I had a moment at the grocery store the other afternoon. For once I was shopping alone. I think I was looking for tomato soup or maybe crackers when it struck me. Boxes. Cans. Bright labels and pictures everywhere. And not a lot of . . . well, real food.
Defining “real food” has been a struggle for me because no one seems to agree on what exactly qualifies. And I’ll be honest here: the idea of making my own chicken stock, giving up the convenience of Cheerios and graham crackers, and dealing with dried beans? It makes me want to run for the hills.
The whole subject seems overwhelming. Where do you start? What do you do if your husband refuses to eat whole wheat pasta? What do you do if the only fruit your daughter will eat is a banana? My family isn’t going to jump up and down for joy if I start serving more vegetables and fewer sweets. (Okay, Momo will jump up and down for joy, but she’s the exception and she’s leaving us this week, waaah!)

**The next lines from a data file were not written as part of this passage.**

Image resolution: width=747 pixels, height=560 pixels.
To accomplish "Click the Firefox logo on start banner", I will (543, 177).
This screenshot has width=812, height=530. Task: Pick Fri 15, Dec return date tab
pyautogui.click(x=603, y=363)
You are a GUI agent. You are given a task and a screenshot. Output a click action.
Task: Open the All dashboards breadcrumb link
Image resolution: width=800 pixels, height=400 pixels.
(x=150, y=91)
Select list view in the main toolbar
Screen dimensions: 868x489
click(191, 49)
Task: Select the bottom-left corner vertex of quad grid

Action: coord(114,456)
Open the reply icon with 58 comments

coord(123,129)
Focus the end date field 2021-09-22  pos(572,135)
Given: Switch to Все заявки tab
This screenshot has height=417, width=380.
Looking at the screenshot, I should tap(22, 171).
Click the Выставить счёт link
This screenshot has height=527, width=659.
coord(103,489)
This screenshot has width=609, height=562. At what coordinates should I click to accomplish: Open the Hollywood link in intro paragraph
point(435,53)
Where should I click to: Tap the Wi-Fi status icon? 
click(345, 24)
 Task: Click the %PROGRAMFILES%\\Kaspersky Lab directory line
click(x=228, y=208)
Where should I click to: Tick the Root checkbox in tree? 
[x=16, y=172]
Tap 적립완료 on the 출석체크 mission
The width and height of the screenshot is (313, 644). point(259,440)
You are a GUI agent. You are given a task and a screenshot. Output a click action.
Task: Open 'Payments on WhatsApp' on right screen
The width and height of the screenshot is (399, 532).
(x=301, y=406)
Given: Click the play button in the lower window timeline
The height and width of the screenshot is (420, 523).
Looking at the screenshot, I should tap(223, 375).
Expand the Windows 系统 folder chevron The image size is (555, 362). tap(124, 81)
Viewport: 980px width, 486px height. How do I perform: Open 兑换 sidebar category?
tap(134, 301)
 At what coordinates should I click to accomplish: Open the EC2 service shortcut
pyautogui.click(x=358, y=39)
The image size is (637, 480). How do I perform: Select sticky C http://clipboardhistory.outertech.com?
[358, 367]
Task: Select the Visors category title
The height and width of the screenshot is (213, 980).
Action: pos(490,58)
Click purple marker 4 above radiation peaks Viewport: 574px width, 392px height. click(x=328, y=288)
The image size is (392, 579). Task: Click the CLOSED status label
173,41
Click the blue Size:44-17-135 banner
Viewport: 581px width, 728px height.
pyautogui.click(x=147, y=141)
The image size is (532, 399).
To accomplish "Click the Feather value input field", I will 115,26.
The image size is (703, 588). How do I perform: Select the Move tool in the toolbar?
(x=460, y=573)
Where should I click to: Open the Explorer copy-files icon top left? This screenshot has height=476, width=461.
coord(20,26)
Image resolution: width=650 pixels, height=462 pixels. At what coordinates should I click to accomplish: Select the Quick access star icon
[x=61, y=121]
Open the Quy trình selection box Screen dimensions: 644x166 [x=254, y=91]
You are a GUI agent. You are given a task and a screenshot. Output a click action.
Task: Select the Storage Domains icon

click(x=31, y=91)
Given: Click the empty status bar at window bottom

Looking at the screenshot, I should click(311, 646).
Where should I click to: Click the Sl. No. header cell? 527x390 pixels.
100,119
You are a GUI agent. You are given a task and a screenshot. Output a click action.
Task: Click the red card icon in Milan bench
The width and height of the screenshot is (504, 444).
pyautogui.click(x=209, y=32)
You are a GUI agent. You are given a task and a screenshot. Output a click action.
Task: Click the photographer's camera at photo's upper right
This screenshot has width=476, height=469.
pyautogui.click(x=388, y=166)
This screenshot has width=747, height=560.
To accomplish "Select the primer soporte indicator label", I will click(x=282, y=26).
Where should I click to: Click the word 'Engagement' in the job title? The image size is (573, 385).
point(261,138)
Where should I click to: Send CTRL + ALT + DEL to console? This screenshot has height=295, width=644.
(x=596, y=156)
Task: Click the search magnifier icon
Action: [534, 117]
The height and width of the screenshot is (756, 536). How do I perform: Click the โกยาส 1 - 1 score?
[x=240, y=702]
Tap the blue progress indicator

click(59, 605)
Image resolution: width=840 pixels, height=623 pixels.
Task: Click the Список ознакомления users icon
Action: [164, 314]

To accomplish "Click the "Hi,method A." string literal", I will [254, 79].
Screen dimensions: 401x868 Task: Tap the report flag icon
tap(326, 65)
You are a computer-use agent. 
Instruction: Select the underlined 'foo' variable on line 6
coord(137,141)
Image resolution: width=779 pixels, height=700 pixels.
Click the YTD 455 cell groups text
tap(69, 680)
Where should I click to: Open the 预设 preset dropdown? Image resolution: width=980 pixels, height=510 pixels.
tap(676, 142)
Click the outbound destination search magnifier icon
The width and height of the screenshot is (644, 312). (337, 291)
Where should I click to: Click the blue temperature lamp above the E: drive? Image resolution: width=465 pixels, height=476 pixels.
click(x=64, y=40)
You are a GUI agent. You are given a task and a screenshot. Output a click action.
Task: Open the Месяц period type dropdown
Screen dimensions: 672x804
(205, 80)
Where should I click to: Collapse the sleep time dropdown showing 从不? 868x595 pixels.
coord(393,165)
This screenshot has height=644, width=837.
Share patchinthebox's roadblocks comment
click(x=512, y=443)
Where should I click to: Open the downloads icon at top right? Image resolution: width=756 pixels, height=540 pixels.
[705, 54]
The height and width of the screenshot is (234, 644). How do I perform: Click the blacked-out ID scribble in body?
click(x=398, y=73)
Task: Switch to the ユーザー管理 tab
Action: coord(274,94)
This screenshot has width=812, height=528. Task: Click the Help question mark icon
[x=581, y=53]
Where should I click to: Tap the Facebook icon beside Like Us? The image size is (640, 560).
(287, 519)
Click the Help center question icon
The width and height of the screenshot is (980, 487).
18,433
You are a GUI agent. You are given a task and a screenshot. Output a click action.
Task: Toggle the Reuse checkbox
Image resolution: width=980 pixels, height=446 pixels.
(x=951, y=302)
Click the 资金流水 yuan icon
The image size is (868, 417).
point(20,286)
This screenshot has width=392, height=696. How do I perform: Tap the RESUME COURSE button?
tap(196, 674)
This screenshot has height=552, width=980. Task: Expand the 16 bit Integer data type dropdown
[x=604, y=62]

There can be a lot of guilt involved when it comes to food, even more so when you are feeding a child. Am I buying organic fruits and vegetables? No. Do I buy our meat from a local farmer? Not usually. Do I raise my own chickens? Definitely not, it’s probably not allowed in this area.
I don’t know what the next step is for us. Most days I am an overwhelmed mama who just needs to get dinner on the table. But standing in the grocery store, looking for something that might have been alive or growing less than a week ago or that had recognizable ingredients, I was struck by the fact that I’m not satisfied with the way that we eat and I want to take some cautious baby steps toward more real food.
What about you? How do you define real food? Are you happy with the way that you and your family eat? What would you like to change?
Recipe for the granola here.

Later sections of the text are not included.